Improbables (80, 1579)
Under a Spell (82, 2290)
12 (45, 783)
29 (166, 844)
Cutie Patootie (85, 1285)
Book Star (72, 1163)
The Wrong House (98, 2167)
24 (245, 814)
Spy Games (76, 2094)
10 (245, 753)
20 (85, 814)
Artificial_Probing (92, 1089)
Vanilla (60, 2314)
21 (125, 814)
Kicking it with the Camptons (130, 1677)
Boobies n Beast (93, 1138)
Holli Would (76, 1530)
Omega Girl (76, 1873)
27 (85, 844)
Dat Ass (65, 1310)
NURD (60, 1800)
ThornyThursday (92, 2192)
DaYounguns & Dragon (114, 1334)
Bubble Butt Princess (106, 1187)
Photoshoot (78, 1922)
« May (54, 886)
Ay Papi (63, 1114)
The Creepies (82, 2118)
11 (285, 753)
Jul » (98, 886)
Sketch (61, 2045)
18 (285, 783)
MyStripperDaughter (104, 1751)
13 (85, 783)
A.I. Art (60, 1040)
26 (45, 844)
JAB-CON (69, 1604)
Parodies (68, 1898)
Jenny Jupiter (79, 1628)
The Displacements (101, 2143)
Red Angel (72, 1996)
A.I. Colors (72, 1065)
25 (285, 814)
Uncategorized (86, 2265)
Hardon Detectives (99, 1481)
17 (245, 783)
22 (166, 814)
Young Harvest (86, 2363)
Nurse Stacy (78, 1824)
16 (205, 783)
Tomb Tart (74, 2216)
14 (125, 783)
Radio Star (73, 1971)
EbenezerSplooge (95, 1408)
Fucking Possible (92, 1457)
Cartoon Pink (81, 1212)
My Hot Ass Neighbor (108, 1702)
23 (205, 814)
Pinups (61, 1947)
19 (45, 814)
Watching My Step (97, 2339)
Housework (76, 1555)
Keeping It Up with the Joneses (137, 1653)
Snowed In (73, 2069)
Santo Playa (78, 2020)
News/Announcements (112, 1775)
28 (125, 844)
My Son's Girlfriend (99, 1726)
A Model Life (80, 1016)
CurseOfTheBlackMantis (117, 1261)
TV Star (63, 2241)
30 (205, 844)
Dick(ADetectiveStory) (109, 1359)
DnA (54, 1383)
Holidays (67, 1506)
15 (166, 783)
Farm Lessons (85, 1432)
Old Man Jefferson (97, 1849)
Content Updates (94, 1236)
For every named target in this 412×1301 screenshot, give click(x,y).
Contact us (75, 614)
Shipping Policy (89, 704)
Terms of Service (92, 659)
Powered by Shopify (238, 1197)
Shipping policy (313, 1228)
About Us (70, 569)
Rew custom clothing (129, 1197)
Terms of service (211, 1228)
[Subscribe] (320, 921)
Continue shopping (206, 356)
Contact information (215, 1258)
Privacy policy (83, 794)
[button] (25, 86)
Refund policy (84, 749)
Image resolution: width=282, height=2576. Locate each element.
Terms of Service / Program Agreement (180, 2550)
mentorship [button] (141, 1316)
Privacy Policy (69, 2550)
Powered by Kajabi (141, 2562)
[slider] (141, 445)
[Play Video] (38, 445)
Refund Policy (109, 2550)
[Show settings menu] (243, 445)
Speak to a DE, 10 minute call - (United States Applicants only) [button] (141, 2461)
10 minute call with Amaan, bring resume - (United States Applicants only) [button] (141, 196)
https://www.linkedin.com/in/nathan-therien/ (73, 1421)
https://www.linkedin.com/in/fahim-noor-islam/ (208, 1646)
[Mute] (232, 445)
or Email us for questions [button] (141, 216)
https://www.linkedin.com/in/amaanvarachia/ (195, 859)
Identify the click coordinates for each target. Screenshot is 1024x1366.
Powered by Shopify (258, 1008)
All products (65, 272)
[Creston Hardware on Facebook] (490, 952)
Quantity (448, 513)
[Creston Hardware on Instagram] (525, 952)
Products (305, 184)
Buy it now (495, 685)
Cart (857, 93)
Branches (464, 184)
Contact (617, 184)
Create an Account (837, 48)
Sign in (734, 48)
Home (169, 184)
::::::::
Exercise aim >>
With nothing added or dropped, write out the listing again.

Answer area >>
Improbables (80, 1579)
Under a Spell (82, 2290)
12 (45, 783)
29 (166, 844)
Cutie Patootie (85, 1285)
Book Star (72, 1163)
The Wrong House (98, 2167)
24 (245, 814)
Spy Games (76, 2094)
10 (245, 753)
20 (85, 814)
Artificial_Probing (92, 1089)
Vanilla (60, 2314)
21 (125, 814)
Kicking it with the Camptons (130, 1677)
Boobies n Beast (93, 1138)
Holli Would (76, 1530)
Omega Girl (76, 1873)
27 (85, 844)
Dat Ass (65, 1310)
NURD (60, 1800)
ThornyThursday (92, 2192)
DaYounguns & Dragon (114, 1334)
Bubble Butt Princess (106, 1187)
Photoshoot (78, 1922)
« May (54, 886)
Ay Papi (63, 1114)
The Creepies (82, 2118)
11 (285, 753)
Jul » (98, 886)
Sketch (61, 2045)
18 (285, 783)
MyStripperDaughter (104, 1751)
13 (85, 783)
A.I. Art (60, 1040)
26 (45, 844)
JAB-CON (69, 1604)
Parodies (68, 1898)
Jenny Jupiter (79, 1628)
The Displacements (101, 2143)
Red Angel (72, 1996)
A.I. Colors (72, 1065)
25 (285, 814)
Uncategorized (86, 2265)
Hardon Detectives (99, 1481)
17 (245, 783)
22 (166, 814)
Young Harvest (86, 2363)
Nurse Stacy (78, 1824)
16 (205, 783)
Tomb Tart (74, 2216)
14 (125, 783)
Radio Star (73, 1971)
EbenezerSplooge (95, 1408)
Fucking Possible (92, 1457)
Cartoon Pink (81, 1212)
My Hot Ass Neighbor (108, 1702)
23 (205, 814)
Pinups (61, 1947)
19 (45, 814)
Watching My Step (97, 2339)
Housework (76, 1555)
Keeping It Up with the Joneses (137, 1653)
Snowed In (73, 2069)
Santo Playa (78, 2020)
News/Announcements (112, 1775)
28 (125, 844)
My Son's Girlfriend (99, 1726)
A Model Life (80, 1016)
CurseOfTheBlackMantis (117, 1261)
TV Star (63, 2241)
30 (205, 844)
Dick(ADetectiveStory) (109, 1359)
DnA (54, 1383)
Holidays (67, 1506)
15 (166, 783)
Farm Lessons (85, 1432)
Old Man Jefferson (97, 1849)
Content Updates (94, 1236)
For every named target in this 412×1301 screenshot, give click(x,y).
Contact us (75, 614)
Shipping Policy (89, 704)
Terms of Service (92, 659)
Powered by Shopify (238, 1197)
Shipping policy (313, 1228)
About Us (70, 569)
Rew custom clothing (129, 1197)
Terms of service (211, 1228)
[Subscribe] (320, 921)
Continue shopping (206, 356)
Contact information (215, 1258)
Privacy policy (83, 794)
[button] (25, 86)
Refund policy (84, 749)
Image resolution: width=282, height=2576. Locate each element.
Terms of Service / Program Agreement (180, 2550)
mentorship [button] (141, 1316)
Privacy Policy (69, 2550)
Powered by Kajabi (141, 2562)
[slider] (141, 445)
[Play Video] (38, 445)
Refund Policy (109, 2550)
[Show settings menu] (243, 445)
Speak to a DE, 10 minute call - (United States Applicants only) [button] (141, 2461)
10 minute call with Amaan, bring resume - (United States Applicants only) [button] (141, 196)
https://www.linkedin.com/in/nathan-therien/ (73, 1421)
https://www.linkedin.com/in/fahim-noor-islam/ (208, 1646)
[Mute] (232, 445)
or Email us for questions [button] (141, 216)
https://www.linkedin.com/in/amaanvarachia/ (195, 859)
Identify the click coordinates for each target. Screenshot is 1024x1366.
Powered by Shopify (258, 1008)
All products (65, 272)
[Creston Hardware on Facebook] (490, 952)
Quantity (448, 513)
[Creston Hardware on Instagram] (525, 952)
Products (305, 184)
Buy it now (495, 685)
Cart (857, 93)
Branches (464, 184)
Contact (617, 184)
Create an Account (837, 48)
Sign in (734, 48)
Home (169, 184)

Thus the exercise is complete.